In spite of the many challenges, I am certain that ADUs are here to stay! As one of our clients said: “The best thing about an ADU is that you end up with ‘two for the price of one.’” If you plan it smartly, you end up with two houses, and that is a very attractive proposition. The second smaller home can be a start-up home for grown kids, a great adobe for the older generation, or a source of income if it is used as a rental unit.
ADU: What’s the key to creating a useful, highly functional ADU?
Maydan: The key to creating a great ADU is making sure that every square foot counts! Clever space planning is critical.
While many cities allow ADUs to be as large as 800-1,200 square feet, we often find that such a large ADU is too big for an urban lot, and advise our clients to limit the ADU to approximately 500 square feet. We work closely with our clients to identify their programming needs to ensure that the space is highly functional for them. The look of the space inside and out should perfectly complement the main house and add beauty to the overall property.
We design ADUs to fit the specific lot and take into consideration the layout of the main house, so the ADU beautifully complements the existing land and architecture. For us, as our designs are ultra-modern, the property’s main house often has a large glass wall facing the backyard and the homeowners want the new structure to also have glass walls, to foster a feeling of connection between the occupants of both.

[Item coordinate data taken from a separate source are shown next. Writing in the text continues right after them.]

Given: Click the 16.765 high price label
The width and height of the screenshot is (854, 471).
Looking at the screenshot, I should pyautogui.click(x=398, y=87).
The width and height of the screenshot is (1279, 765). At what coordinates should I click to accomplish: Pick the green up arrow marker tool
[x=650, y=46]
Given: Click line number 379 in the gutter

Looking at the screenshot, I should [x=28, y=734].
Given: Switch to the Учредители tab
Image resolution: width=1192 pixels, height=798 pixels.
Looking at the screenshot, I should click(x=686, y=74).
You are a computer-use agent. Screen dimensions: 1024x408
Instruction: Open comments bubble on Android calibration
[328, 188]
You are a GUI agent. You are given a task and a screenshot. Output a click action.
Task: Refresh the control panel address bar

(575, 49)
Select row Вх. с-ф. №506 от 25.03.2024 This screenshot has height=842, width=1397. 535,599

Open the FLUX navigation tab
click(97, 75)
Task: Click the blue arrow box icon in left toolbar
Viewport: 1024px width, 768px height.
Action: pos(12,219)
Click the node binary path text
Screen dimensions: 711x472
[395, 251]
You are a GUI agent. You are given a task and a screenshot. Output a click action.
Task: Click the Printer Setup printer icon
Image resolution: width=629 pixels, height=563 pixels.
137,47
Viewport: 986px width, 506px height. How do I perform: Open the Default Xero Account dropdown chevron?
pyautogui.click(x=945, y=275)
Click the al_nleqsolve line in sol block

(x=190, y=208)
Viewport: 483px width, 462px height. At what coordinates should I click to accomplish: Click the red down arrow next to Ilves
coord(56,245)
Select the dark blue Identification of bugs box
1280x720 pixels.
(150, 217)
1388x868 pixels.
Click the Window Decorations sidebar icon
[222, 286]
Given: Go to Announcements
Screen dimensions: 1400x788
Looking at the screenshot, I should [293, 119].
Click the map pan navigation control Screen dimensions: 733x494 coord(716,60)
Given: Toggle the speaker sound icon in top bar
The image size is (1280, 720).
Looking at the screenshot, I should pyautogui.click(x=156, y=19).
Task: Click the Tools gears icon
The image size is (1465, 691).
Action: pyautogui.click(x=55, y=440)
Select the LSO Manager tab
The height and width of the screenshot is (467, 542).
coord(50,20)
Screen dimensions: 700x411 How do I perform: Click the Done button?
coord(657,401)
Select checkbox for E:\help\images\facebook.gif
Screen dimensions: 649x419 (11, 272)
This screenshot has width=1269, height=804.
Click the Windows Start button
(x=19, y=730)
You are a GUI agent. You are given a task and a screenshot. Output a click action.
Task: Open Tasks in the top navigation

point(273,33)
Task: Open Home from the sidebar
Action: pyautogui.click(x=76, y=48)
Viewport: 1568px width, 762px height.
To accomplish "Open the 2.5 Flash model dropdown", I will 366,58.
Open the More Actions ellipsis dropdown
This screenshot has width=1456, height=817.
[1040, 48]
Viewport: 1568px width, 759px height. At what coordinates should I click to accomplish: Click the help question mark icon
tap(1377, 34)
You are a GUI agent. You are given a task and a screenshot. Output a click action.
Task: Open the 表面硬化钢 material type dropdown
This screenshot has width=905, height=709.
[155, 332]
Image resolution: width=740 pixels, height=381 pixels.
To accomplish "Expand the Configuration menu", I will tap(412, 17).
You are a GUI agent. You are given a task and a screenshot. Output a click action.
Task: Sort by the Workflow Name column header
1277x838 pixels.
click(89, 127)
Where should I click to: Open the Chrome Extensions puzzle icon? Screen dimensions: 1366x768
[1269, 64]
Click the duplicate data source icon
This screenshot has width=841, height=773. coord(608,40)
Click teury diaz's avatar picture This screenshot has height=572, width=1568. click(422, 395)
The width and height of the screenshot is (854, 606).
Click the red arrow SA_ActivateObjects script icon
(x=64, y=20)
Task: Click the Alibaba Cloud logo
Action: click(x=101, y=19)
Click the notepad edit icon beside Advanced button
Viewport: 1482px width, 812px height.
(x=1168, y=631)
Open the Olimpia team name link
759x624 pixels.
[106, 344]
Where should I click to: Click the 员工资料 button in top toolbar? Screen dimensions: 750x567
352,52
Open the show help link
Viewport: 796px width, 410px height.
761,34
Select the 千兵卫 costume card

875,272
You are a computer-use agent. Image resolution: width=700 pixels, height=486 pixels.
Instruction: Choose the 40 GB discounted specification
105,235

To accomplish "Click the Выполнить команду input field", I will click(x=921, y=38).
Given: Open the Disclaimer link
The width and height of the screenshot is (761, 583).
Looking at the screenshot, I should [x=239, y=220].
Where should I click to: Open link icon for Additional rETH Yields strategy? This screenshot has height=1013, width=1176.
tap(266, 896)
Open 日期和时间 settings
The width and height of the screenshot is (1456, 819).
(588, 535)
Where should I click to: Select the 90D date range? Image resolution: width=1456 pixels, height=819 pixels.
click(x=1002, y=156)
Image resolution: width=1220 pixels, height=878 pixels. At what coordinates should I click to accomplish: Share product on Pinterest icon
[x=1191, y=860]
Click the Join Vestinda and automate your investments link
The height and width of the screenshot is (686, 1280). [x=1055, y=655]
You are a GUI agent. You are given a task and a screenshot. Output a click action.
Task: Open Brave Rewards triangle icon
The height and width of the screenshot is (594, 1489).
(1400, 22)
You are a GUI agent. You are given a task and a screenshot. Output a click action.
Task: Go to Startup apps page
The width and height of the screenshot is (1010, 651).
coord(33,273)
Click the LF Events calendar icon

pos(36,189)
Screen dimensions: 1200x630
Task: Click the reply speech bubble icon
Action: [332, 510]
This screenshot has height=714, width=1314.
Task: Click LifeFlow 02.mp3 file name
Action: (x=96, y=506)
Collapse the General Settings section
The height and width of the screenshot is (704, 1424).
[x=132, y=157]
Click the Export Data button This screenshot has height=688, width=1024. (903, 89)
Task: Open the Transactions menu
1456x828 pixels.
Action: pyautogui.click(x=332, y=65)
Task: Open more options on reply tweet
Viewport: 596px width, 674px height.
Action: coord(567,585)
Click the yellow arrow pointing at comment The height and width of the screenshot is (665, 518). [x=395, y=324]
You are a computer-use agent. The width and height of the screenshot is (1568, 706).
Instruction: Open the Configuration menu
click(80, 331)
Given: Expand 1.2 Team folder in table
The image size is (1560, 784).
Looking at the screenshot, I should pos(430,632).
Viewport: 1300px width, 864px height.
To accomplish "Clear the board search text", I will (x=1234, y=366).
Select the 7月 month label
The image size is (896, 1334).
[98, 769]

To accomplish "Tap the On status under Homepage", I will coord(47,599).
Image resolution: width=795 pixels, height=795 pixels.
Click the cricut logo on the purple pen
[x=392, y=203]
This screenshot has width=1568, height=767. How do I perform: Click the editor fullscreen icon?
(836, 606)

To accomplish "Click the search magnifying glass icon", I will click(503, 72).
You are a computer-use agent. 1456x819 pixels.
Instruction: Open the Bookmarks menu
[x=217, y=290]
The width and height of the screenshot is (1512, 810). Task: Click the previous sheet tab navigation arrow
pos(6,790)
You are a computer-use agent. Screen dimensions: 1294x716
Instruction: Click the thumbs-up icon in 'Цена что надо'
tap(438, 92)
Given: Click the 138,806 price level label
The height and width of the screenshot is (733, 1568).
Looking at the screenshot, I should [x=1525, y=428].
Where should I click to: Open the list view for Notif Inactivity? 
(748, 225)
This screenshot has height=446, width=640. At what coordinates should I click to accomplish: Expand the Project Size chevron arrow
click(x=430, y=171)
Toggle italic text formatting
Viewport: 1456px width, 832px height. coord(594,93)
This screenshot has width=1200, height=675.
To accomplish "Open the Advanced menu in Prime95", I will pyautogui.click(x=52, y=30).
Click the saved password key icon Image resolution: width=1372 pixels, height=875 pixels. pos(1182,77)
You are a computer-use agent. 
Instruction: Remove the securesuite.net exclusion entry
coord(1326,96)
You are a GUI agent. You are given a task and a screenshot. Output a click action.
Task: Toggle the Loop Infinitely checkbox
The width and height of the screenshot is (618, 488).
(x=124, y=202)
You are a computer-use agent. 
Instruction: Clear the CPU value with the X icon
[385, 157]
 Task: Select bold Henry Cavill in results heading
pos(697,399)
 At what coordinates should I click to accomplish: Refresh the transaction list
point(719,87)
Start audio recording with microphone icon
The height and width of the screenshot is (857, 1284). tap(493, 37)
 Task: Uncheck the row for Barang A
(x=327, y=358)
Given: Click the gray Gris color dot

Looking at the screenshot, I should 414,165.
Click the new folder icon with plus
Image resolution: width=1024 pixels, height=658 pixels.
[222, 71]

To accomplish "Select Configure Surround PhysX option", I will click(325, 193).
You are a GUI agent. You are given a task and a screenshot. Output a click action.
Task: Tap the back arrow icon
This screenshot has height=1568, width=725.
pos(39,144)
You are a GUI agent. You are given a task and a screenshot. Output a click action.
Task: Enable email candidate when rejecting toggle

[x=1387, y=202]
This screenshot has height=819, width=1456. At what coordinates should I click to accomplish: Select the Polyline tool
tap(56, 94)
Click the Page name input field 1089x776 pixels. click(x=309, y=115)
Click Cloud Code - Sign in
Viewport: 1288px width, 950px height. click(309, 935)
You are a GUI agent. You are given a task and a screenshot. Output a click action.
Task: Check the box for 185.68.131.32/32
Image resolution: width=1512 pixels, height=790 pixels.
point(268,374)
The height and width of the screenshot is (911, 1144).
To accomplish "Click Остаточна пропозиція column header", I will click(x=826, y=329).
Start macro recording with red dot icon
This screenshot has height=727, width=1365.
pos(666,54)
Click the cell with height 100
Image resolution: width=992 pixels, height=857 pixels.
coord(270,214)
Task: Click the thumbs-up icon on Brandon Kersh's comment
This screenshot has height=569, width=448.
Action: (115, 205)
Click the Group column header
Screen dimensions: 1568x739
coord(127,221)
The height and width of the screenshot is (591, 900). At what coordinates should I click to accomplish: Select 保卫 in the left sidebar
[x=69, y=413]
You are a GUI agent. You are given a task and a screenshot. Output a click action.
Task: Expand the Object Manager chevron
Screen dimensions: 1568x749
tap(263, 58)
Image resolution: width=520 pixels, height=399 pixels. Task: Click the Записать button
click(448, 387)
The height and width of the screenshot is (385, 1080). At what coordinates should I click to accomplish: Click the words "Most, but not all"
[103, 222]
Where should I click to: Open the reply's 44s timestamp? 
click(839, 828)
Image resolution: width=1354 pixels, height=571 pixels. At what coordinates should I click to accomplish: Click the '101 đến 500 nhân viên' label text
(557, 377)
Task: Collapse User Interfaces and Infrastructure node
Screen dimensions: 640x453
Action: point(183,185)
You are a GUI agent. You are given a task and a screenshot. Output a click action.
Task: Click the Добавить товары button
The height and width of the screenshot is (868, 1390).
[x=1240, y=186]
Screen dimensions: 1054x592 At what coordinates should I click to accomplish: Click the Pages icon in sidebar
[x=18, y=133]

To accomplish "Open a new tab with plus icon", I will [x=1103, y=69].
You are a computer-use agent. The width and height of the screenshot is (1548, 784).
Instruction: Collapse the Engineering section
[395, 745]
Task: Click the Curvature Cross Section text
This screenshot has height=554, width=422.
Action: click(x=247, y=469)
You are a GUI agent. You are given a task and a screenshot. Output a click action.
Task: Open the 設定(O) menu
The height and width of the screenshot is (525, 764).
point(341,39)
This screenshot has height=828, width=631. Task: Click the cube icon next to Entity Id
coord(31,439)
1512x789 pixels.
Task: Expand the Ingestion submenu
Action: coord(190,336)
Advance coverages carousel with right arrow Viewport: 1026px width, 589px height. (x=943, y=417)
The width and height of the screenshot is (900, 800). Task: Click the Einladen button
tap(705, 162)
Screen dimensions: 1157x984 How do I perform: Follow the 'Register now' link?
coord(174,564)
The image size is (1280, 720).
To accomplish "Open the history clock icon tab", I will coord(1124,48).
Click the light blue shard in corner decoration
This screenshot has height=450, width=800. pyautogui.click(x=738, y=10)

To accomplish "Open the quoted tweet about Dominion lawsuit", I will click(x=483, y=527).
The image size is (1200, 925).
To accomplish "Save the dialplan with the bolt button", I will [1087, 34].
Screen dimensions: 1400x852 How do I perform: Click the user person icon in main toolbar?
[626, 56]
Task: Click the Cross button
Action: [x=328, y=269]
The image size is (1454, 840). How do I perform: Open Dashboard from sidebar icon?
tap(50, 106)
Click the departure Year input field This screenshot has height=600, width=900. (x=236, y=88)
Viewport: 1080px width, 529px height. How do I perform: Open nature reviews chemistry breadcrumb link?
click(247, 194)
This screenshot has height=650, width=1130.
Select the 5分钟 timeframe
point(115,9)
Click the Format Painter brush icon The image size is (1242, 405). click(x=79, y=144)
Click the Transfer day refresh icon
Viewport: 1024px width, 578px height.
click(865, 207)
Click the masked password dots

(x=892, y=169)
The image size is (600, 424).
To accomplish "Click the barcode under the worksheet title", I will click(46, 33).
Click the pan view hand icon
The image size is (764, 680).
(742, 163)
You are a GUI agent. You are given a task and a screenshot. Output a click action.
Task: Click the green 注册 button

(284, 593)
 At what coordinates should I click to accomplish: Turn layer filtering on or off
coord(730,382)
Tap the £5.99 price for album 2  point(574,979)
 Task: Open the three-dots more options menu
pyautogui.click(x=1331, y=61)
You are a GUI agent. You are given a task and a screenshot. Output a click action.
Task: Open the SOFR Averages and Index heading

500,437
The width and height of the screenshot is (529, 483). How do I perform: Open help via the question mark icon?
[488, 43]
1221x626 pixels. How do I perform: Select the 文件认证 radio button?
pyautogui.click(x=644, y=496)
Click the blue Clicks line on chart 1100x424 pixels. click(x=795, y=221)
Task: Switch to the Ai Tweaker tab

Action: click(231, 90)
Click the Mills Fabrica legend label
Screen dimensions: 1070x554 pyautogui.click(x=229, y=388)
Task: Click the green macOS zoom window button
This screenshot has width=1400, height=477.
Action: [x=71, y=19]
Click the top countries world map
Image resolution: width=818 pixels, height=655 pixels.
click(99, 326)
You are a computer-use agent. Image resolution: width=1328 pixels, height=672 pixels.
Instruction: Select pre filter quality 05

The objective is different when the ADU is designed to be a small house for the younger or older generation and even more so when it is going to be a rental unit. In this scenario, we often design the glass openings of the ADU to face in another direction, so that the main house and the ADU both feel more private.
ADU: What do you see as the next big thing for ADUs?
Maydan: I think that the next big thing in ADUs will be pre-fab ADUs. One company that has done an incredible job with contemporary looking ADUs is Veev. From what I hear, their ADUs are flying off the shelf.